— Start of Text segment —

We don't find God resting on Sunday. We don't find Jesus Christ resting on Sunday. As a matter of fact, I don't think there would be any historian or theologian worth his salt. But I wouldn't tell you that Jesus Christ worked really hard as a carpenter. Today we would view a carpenter, what they called a carpenter back then, we'd probably call a general contractor today. A person who would do what Jesus Christ did, not only worked with wood, he probably worked with stone, masonry, and other things. He was a general contractor. He was a builder. And I'm sure Jesus Christ worked many long, sweaty Sundays.

He didn't rest on it. He worked on it. So a second reason that we observe the Sabbath day is it shows our God as Creator, and we being the creation. A third reason we observe the Sabbath is because, as I said, and we've talked about this in the Scriptures, we've already read, God set it apart. Number three, He hallowed it. He sanctified it. God didn't do that. Jesus Christ didn't do that with any of the other days of the week. Only the Sabbath was made holy. Only on the Sabbath did God reserve this for His own purpose, His own service.

I know people say, well, I worship God every day of the week. Well, yeah, I do too. You know, hopefully we are praying, we are studying, you know, on the other days of the week. But that doesn't mean that that means that any of those other days are days that are been sanctified or set apart in the same way the Sabbath has been. No, sure, we're going to pray every day. We're going to study every day. We're going to have spiritual pursuits every day. But only one day was especially set aside and hallowed or sanctified or reserved for a holy use, and that is the seventh day of the week. Nowhere in the Bible do you see Sunday being set apart. Nowhere. Old Testament, New Testament. Writings of Paul or any of the other people who wrote the New Testament. You don't see Sunday ever being set apart in the Scriptures. There is not a single inspired individual who helped write the Bible who talked about Sunday being hallowed or set apart.

The New Testament is totally silent with regard to any change of the Sabbath day to some other days. And we'll read some really interesting eye-opening quotations. I sent out my midweek study with a whole number of those things, but there were some other quotations I didn't include I wanted to add at the very end of the sermon.

We're going to look at what the Catholic Church has to say about Saturday versus Sunday. We're going to look at the Protestant world is what they say Saturday versus Sunday. And in every case, they will admit, you know, because, you know, if they're going to be true scholars, if they're going to be honest with the Word of God, they've got to admit the only reason that they keep Sunday is because years and years ago, the Catholic Church said, that's what we're going to do.

That's what we're going to do. Fourth reason we observe the Sabbath day. These are general reasons. Number one, we talked about how God had commanded it. Number two, we saw how Christ and God are the creators. Number three, how the Sabbath has been sanctified or hallowed. Number four, we observe a Sabbath day because God blessed that day. God blessed that day. And as I said a moment ago, if we don't observe the Sabbath day, we discard a rich blessing from God, a rich blessing from God.

— End of Text segment —
— Start of Source excerpt —

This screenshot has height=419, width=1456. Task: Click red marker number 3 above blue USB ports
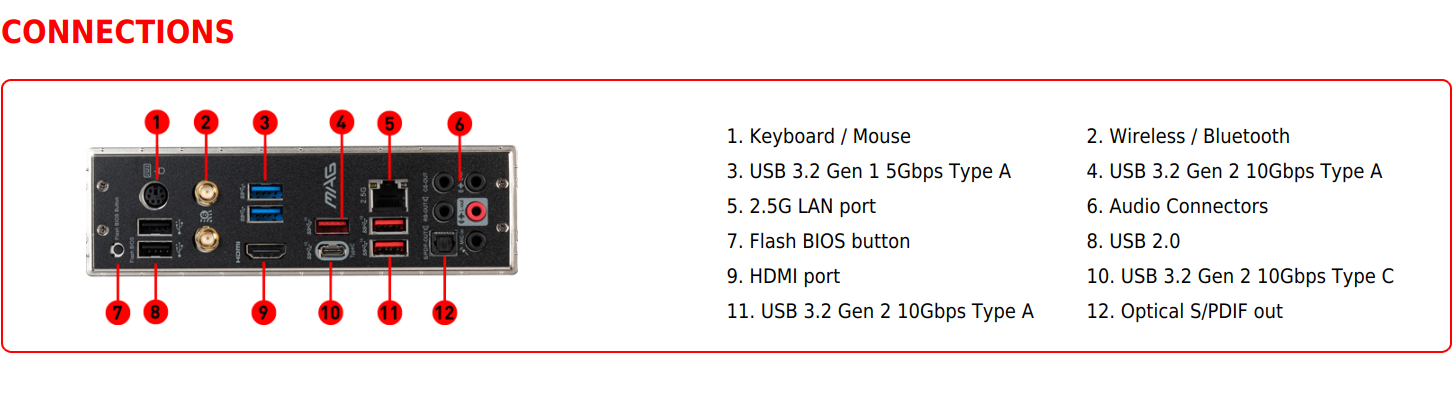264,123
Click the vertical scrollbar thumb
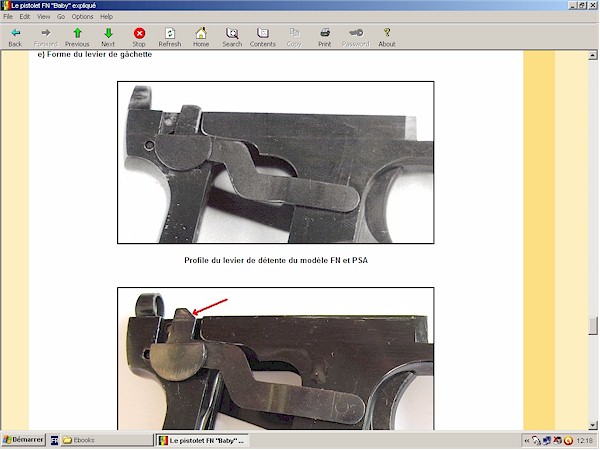 (593, 327)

— End of Source excerpt —

Work to be completed: In the sermon excerpt, why does the speaker hold that worshiping God every day of the week does not put those days on the same footing as the Sabbath? The listing above is separate material with no connection to the sermon excerpt.

Answer to the problem: Although believers pray, study, and pursue spiritual things every day, only the seventh day was especially set apart, hallowed, and reserved by God for a holy use. No other day was sanctified in that way, and the speaker adds that no inspired writer of the Bible speaks of Sunday as set apart.